Bisnis.com, JAKARTA – Kementerian Perindustrian menyebutkan sejumlah industri nasional masih sangat bergantung dengan bahan baku impor.
Direktur Jenderal Industri Kimia Tekstil dan Aneka (IKTA) Kementerian Perindustrian Achmad Sigit Dwiwahjono menuturkan untuk sektor yang dipimpinnya komponen impor menjadi penopang utama bahan baku.
“Untuk kimia dan farmasi misalnya, 90% bahan bakunya impor,” kata Sigit di Jakarta, Selasa (14/8/2018).
Untuk seluruh sektor IKTA, kata Sigit, nilai impor bahan baku mencapai US$30 miliar per tahunnya. Sedangkan untuk industri kimia dan farmasi, impor mencapai US$20 miliar.

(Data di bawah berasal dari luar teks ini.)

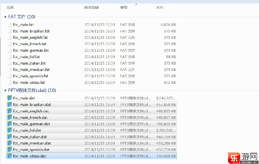Screen dimensions: 259x164
Task: Click the fcc_main_vistas.dat file icon
Action: [x=9, y=156]
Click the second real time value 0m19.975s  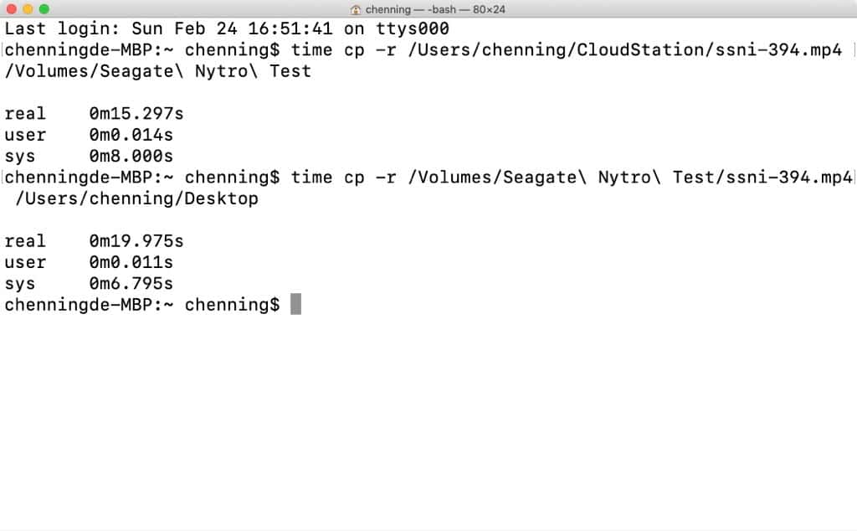[136, 241]
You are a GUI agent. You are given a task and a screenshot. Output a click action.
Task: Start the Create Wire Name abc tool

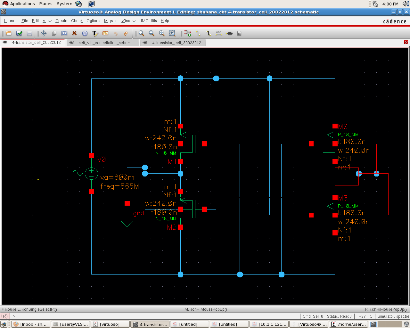pos(219,33)
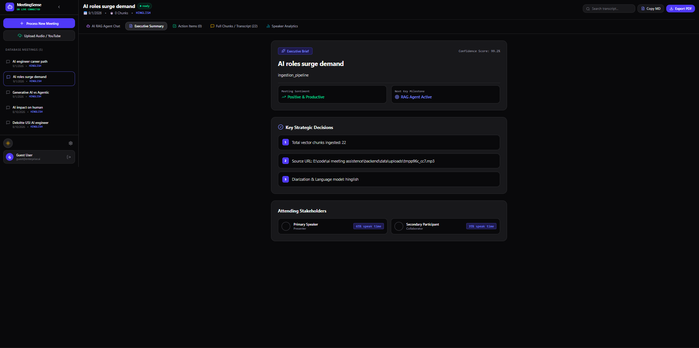Click the Guest User avatar circle

10,157
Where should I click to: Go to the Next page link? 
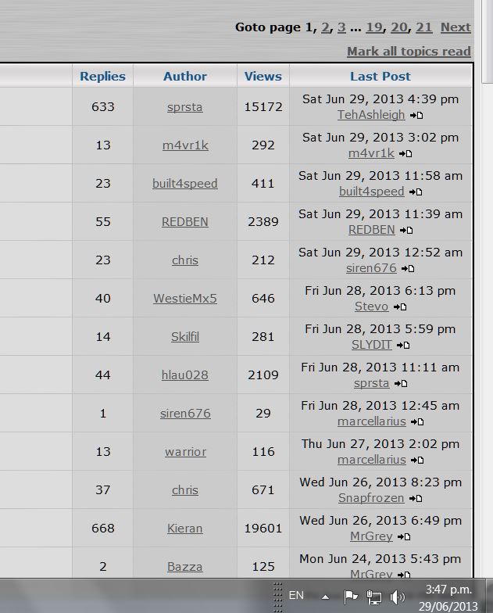(455, 27)
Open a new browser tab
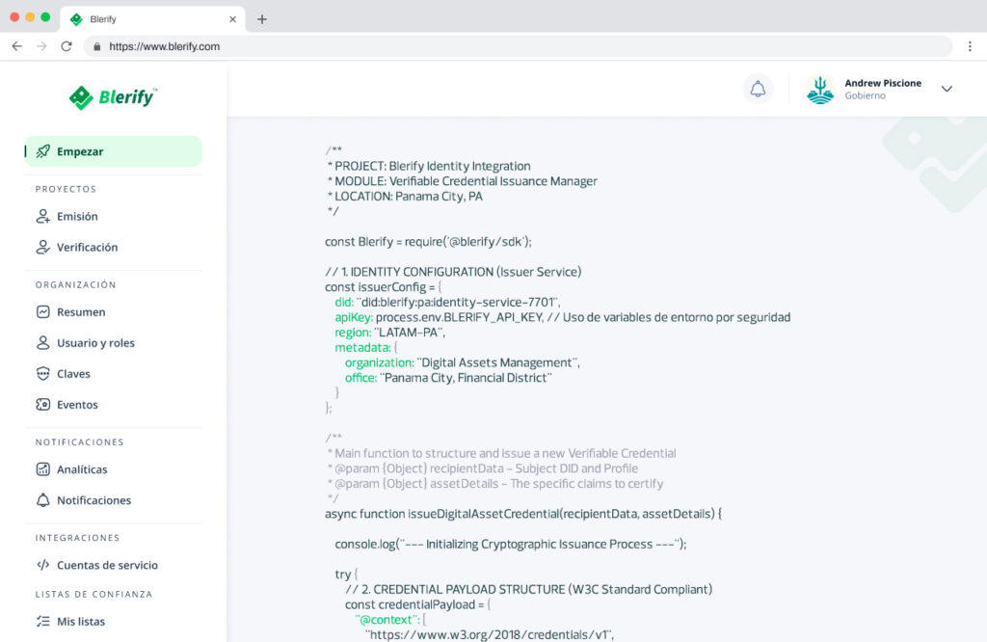The height and width of the screenshot is (642, 987). [262, 19]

“Sekarang kami dorong untuk ke hulu,” katanya.
Dia mencontohkan bebera langkah jangka pendek yang dapat diambil seperti mengembalikan fungsi kilang Trans-Pacific Petrochemical Indotama (TPPI) untuk memproduksi aromatic sebagai bahan baku.
Bahan aromatic ini diolah oleh industri hilir untuk menjadi beragam produk berbahan plastik.
“Meski tidak besar, itu dapat menghemat hingga 10% [nilai impor],” katanya.
Dalam peta jalan yang disusun Kementerian Perindustrian, impor bahan baku produk petrokimia ini baru akan berakhir pada 2025 seiring hadirnya industri hulu.
Selain itu, untuk produk farmasi pihaknya mendorong penggunaan bahan baku yang banyak tersedia di Indonesia, termasuk optimalisasi produk pertanian seperti jagung yang di ubah menjadi bahan baku.